Y si la gente intenta salir a la calle y rebelarse para que la justicia de unos pocos no acabe con la justicia de todos, se criminaliza la protesta. Otra vez más, intentando silenciar la voz incómoda, la voz de la verdad, la voz ciudadana. Pero claro, “qué fácil es hablar de igualdad cuando la desigualdad la sufren otros”. ¿Entonces? El fondo del problema es sanear las cuentas. Sanear cuentas cerrando hospitales, negando la asistencia sanitaria a población inmigrante, recortando derechos a las personas con enfermedades crónicas o con discapacidad. Todo ello mediante un real decreto de “ahorro sanitario”. Así dicen que podremos garantizar la sostenibilidad del sistema Nacional de Salud. ¿Y quién sostiene a esas personas?

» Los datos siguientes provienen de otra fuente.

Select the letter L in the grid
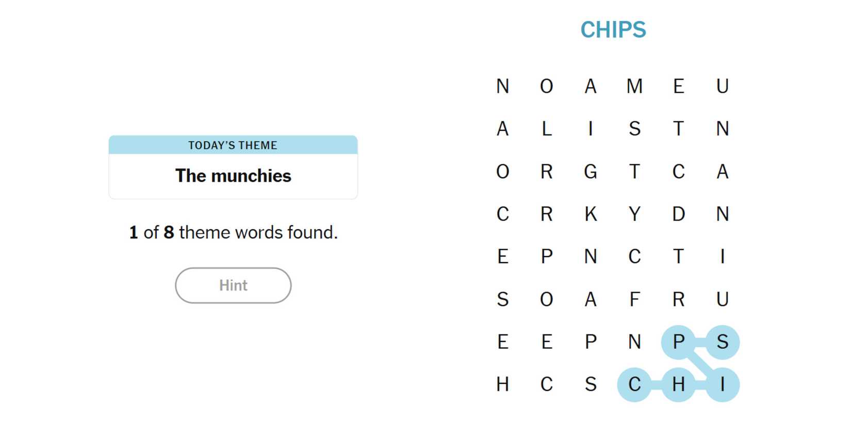The height and width of the screenshot is (425, 851). 547,129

El valor de las cosas: Para tus cuentas conmigo no cuentes. Cuánto vale un recuerdo, qué vale una sonrisa, cuánto vale un sentimiento de felicidad, qué vale un abrazo, qué vale la justicia social, cuánto vale una vida digna. No hay vida digna sin un acceso a la educación, no hay vida digna sin una igualdad de oportunidades, no hay vida digna sin los ajustes y apoyos necesarios para las personas más vulnerables, no hay vida digna mientras no sea digna la vida de otras personas.

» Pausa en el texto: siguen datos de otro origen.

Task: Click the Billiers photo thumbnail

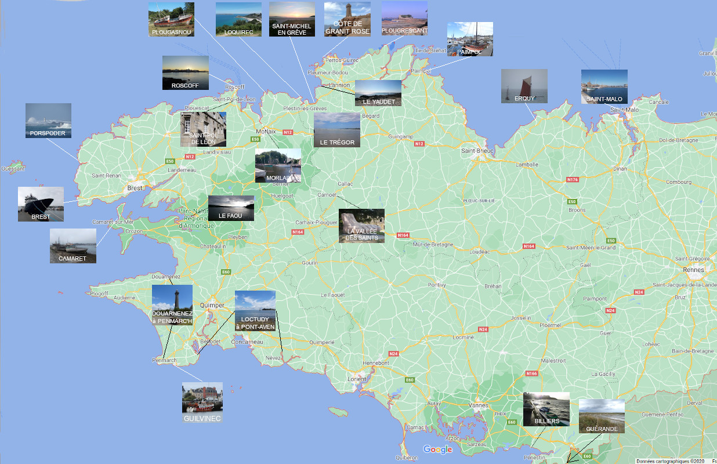Action: [x=546, y=409]
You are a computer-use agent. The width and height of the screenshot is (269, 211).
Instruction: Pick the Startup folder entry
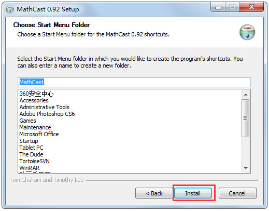pyautogui.click(x=29, y=141)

No todo se puede comprar, ni mucho menos el tiempo que no se puede recuperar. Estamos en el momento en el que nos toca vivir. Debemos tomar conciencia de lo que vale nuestra vida, aspecto que, por desgracia, no ha calado ni en el debate político, ni en la opinión pública. Ahora, no es cuestión de poner precio, sino de valor, de coraje, de valentía. Del valor de elegir, de defender lo que uno cree, de luchar por un mundo mejor, de indignarse. La indignación no es rebeldía, es reflexión. La indignación no es hacer y luego pensar sino pensar para hacer, para actuar y transformar. La indignación es una forma de respirar libertad en un mundo donde ahogan las cadenas de la injusticia social. Unos estamos indignados, comprometidos e incluso hartos. Hartos de no poder controlar nuestra vida, de ser obligados a contribuir al rescate del que más tiene como si fuera el que más vale.
¡Cuánta hipocresía! Somos muchos, y sobradamente preparados, para intervenir colectivamente en los asuntos con voluntad de transformar la sociedad. Porque, aunque sí sea el mundo donde tendremos que morir, no es el mundo en el que queremos vivir.